------ Dataset records

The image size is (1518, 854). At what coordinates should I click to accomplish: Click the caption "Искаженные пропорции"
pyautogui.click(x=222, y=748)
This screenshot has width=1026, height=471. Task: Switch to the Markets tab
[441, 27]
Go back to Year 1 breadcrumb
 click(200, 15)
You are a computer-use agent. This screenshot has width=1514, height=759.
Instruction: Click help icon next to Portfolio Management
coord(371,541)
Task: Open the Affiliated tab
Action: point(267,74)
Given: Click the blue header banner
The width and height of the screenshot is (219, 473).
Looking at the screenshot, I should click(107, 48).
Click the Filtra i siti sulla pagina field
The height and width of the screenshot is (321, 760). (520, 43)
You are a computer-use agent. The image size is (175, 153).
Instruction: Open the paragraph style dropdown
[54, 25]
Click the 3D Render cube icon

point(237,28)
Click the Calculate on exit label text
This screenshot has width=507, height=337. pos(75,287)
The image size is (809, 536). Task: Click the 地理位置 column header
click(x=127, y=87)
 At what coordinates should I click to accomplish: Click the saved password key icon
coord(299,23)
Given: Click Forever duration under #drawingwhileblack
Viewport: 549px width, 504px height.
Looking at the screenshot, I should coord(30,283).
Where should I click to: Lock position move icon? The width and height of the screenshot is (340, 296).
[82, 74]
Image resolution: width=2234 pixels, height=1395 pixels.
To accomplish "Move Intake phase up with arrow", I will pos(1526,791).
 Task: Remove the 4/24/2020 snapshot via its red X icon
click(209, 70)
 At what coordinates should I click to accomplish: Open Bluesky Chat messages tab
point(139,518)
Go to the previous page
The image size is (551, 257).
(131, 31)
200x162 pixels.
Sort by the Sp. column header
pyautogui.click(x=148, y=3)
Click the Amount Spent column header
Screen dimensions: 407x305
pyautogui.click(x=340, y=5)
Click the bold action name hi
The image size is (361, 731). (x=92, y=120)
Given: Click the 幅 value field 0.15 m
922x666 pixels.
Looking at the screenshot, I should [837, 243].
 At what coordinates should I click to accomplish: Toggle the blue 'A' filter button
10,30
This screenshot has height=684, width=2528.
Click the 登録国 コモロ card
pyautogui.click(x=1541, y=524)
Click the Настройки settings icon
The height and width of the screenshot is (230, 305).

------------

What is needed is an exact, complete copy of the entries above.

The image size is (1518, 854). At what coordinates should I click to accomplish: Click the caption "Искаженные пропорции"
pyautogui.click(x=222, y=748)
This screenshot has width=1026, height=471. Task: Switch to the Markets tab
[441, 27]
Go back to Year 1 breadcrumb
 click(200, 15)
You are a computer-use agent. This screenshot has width=1514, height=759.
Instruction: Click help icon next to Portfolio Management
coord(371,541)
Task: Open the Affiliated tab
Action: point(267,74)
Given: Click the blue header banner
The width and height of the screenshot is (219, 473).
Looking at the screenshot, I should click(107, 48).
Click the Filtra i siti sulla pagina field
The height and width of the screenshot is (321, 760). (520, 43)
You are a computer-use agent. The image size is (175, 153).
Instruction: Open the paragraph style dropdown
[54, 25]
Click the 3D Render cube icon

point(237,28)
Click the Calculate on exit label text
This screenshot has width=507, height=337. pos(75,287)
The image size is (809, 536). Task: Click the 地理位置 column header
click(x=127, y=87)
 At what coordinates should I click to accomplish: Click the saved password key icon
coord(299,23)
Given: Click Forever duration under #drawingwhileblack
Viewport: 549px width, 504px height.
Looking at the screenshot, I should coord(30,283).
Where should I click to: Lock position move icon? The width and height of the screenshot is (340, 296).
[82, 74]
Image resolution: width=2234 pixels, height=1395 pixels.
To accomplish "Move Intake phase up with arrow", I will pos(1526,791).
 Task: Remove the 4/24/2020 snapshot via its red X icon
click(209, 70)
 At what coordinates should I click to accomplish: Open Bluesky Chat messages tab
point(139,518)
Go to the previous page
The image size is (551, 257).
(131, 31)
200x162 pixels.
Sort by the Sp. column header
pyautogui.click(x=148, y=3)
Click the Amount Spent column header
Screen dimensions: 407x305
pyautogui.click(x=340, y=5)
Click the bold action name hi
The image size is (361, 731). (x=92, y=120)
Given: Click the 幅 value field 0.15 m
922x666 pixels.
Looking at the screenshot, I should [837, 243].
 At what coordinates should I click to accomplish: Toggle the blue 'A' filter button
10,30
This screenshot has height=684, width=2528.
Click the 登録国 コモロ card
pyautogui.click(x=1541, y=524)
Click the Настройки settings icon
The height and width of the screenshot is (230, 305).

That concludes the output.